The answer appears to be no and yes. No, we don’t import that much oil from Libya currently, but yes, Libya has huge reserves, the largest in Africa, of light sweet crude that will no doubt play a role in the industrialized world in the future.
According to Reuters, Libya is estimated to have lost at least two thirds of its production capacity since the fighting between the rebels and Gaddafi’s forces began, but their exports to the U.S. amounts to only 5% of their normal production. Approximately 32% of their oil is exported to Italy, 14% goes to Germany, 10% to France, 10% to China, and as mentioned previously, 5% to us.
In a previous post, I mentioned that Saudi Arabia has offered to pick up the slack by increasing their production, but so far, this offer hasn’t been enough to hold the line on oil prices, which are trading ever higher, at $107.38 per barrel, as I write, according to Bloomberg. It seems that buyers and traders of crude have lost confidence that the Saudis can make good on their promises.
Libya, however, is still important in the grand scheme of things. Because of the fact that the countries mentioned above import a lot of their oil from Libya, and Libya’s production is way down, those countries have to make up the shortfall in imports by turning elsewhere, Right now, buyers are saying they can make up the shortages by turning to Nigeria, (which has enough social unrest to fill a blog of its own, and which also provides a good percentage of the oil we use here), and Azerbaijan. Both countries produce the same type of low-sulphur crude as Libya.

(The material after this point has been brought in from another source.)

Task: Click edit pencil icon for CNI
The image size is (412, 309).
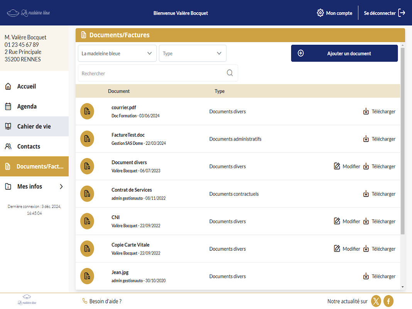Action: pos(337,221)
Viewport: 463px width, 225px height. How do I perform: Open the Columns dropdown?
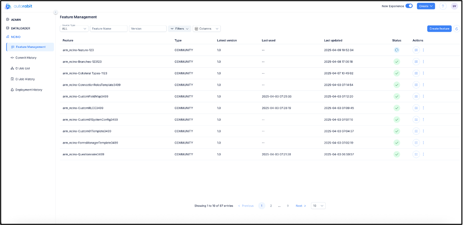point(207,29)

Meanwhile, according to Platts Energy Week, the Libyan rebels are saying they can continue exporting from the oil fields they have captured, but it’s not clear that they have control of the oil terminals from which the crude is shipped. Adding to their difficulties is the fact that those who underwrite insurance on the oil tankers visiting Libyan ports have seen fit to raise their premiums rather dramatically. (Can you blame them?) This, of course, makes it more expensive for the shippers to get the oil out of Libya. Right now, no crude is shipping from rebel-held ports.
So, from where exactly do we import most of our oil? According to the Department of Energy, here are the top ten countries from which we get our crude:
1. Canada (I’ll bet you’re surprised; I was too. Ah, our good friends to the north…)
2. Mexico (There are questions about production levels.)
3. Saudi Arabia (Here’s hoping they have as much oil as they say they do. See previous post.)
4. Nigeria (Quieter recently, but has been the scene of major political unrest.)
5. Venezuela (Calls us “Imperialists.” Not a big fan of the U.S. Their leader, Hugo Chavez, is currently on a tour of South America, stirring up anti-American sentiment.)
6. Algeria (Protests, riots, and bloodshed, like so many other mid-east countries.)
7. Colombia (Having some problems with pipeline attacks.)
8. Angola (Richer and happier now that the price of their oil is up. Seemingly stable.)
10. Ecuador (Sends over 50% of their crude exports to the U.S. Seemingly stable.)
Even if Libya is not on the list as a big exporter to the U.S., it would be in our best interests if some sort of peaceful settlement could be reached and Libya could go back to “taking care of business” as soon as possible. Only about half of the countries from which we import the bulk of our crude could be characterized as stable and friendly to U.S. interests, and now we’ll be competing against Europe for Nigerian oil — if they do indeed turn to Nigeria to take up the slack for Libya’s lost oil exports.
Meanwhile, there are questions about drilling here at home. Are we drilling everywhere we can, or are we paying other countries to drill for us? There’s a bit of controversy about our involvement with Brazil’s nationalized oil interests, and why aren’t we using that money to drill in U.S. waters. You probably know the answer already – environmental concerns and costs. For a more comprehensive discussion of the “drill baby, drill” issue, see Kenneth Rapoza’s blog entry for Forbes, dated March 31.
As you can see, oil importing and exporting is a complex topic, but I think it’s very important for us to have a basic understanding of something as vital to us as this. We’re absolutely, positively dependent on these foreign suppliers to maintain our American way of life — at least for now… at least until we can somehow gain energy independence, and it looks as if that won’t be happening any time soon.